§ **Written instruction**
Please rewrite everything in the records from the line containing "Ру (348, 1305)" down to the line containing "Home (35, 170)", both included and requests kept, offsetting each coordinate in the answers by adding 137.

--- Exercise data ---

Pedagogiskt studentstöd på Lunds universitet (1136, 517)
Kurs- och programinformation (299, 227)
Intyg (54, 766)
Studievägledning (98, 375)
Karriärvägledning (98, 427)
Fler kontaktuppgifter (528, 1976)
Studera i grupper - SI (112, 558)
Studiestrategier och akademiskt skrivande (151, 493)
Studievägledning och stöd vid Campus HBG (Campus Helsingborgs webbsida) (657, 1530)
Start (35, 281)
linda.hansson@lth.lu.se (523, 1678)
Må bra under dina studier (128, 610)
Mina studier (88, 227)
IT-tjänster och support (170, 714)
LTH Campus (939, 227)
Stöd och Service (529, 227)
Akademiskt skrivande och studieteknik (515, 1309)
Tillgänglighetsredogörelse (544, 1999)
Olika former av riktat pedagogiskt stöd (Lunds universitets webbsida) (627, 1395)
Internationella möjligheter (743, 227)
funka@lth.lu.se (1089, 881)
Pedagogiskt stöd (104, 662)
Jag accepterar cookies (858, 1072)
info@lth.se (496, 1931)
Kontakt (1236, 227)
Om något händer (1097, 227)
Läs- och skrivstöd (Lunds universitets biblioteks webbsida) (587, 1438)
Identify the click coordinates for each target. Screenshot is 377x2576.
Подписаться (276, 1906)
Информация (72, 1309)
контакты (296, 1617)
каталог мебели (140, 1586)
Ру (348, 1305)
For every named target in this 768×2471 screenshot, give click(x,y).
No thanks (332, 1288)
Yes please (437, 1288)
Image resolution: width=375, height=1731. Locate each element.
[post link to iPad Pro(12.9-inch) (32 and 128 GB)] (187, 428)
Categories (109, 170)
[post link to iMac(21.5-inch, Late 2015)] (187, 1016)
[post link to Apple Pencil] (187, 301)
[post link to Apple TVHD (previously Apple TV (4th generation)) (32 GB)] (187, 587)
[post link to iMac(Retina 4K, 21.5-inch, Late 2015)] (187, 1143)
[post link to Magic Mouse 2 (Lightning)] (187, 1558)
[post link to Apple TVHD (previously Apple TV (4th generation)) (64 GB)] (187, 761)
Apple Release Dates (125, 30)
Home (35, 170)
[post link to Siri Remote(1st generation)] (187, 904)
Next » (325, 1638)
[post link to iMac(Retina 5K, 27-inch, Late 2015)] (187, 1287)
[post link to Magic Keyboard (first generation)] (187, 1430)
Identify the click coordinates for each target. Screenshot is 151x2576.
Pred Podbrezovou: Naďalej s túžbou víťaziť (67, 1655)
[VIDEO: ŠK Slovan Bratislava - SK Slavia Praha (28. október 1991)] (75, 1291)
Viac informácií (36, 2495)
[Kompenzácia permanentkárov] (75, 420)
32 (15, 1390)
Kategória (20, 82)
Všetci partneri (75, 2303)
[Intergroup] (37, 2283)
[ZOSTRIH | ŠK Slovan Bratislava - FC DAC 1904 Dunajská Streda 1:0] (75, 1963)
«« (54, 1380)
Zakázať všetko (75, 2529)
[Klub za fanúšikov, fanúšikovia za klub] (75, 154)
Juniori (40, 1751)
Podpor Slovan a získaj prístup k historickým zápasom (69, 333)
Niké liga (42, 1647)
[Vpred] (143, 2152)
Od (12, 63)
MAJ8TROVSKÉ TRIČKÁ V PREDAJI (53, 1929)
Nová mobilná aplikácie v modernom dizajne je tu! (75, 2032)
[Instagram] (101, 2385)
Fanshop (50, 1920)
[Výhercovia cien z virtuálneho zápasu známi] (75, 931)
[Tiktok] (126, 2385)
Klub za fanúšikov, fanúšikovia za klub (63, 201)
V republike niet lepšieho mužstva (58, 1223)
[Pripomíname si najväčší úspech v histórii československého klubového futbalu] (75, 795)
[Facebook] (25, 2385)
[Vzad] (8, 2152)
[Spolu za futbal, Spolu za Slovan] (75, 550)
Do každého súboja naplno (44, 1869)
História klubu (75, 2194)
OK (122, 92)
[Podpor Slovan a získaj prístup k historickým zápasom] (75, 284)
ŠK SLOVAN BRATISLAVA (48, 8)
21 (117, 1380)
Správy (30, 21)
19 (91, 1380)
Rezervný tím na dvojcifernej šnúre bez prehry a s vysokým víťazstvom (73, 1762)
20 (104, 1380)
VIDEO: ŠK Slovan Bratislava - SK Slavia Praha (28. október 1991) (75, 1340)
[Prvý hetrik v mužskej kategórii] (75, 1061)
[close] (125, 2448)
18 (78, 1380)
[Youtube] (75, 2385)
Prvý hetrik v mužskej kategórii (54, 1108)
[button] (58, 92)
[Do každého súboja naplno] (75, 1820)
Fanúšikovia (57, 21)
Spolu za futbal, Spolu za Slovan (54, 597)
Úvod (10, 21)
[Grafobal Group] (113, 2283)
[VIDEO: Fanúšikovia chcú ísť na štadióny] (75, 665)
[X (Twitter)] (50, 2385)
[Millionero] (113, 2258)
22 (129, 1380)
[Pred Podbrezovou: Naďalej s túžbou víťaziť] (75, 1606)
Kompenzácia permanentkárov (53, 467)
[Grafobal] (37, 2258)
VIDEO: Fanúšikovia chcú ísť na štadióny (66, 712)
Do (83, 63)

---

§ **Solution below**
Ру (485, 1442)
For every named target in this 768×2471 screenshot, give click(x,y).
No thanks (469, 1425)
Yes please (574, 1425)
Image resolution: width=375, height=1731. Locate each element.
[post link to iPad Pro(12.9-inch) (32 and 128 GB)] (324, 565)
Categories (246, 307)
[post link to iMac(21.5-inch, Late 2015)] (324, 1153)
[post link to Apple Pencil] (324, 438)
[post link to Apple TVHD (previously Apple TV (4th generation)) (32 GB)] (324, 724)
[post link to iMac(Retina 4K, 21.5-inch, Late 2015)] (324, 1280)
[post link to Magic Mouse 2 (Lightning)] (324, 1695)
[post link to Apple TVHD (previously Apple TV (4th generation)) (64 GB)] (324, 898)
Apple Release Dates (262, 167)
Home (172, 307)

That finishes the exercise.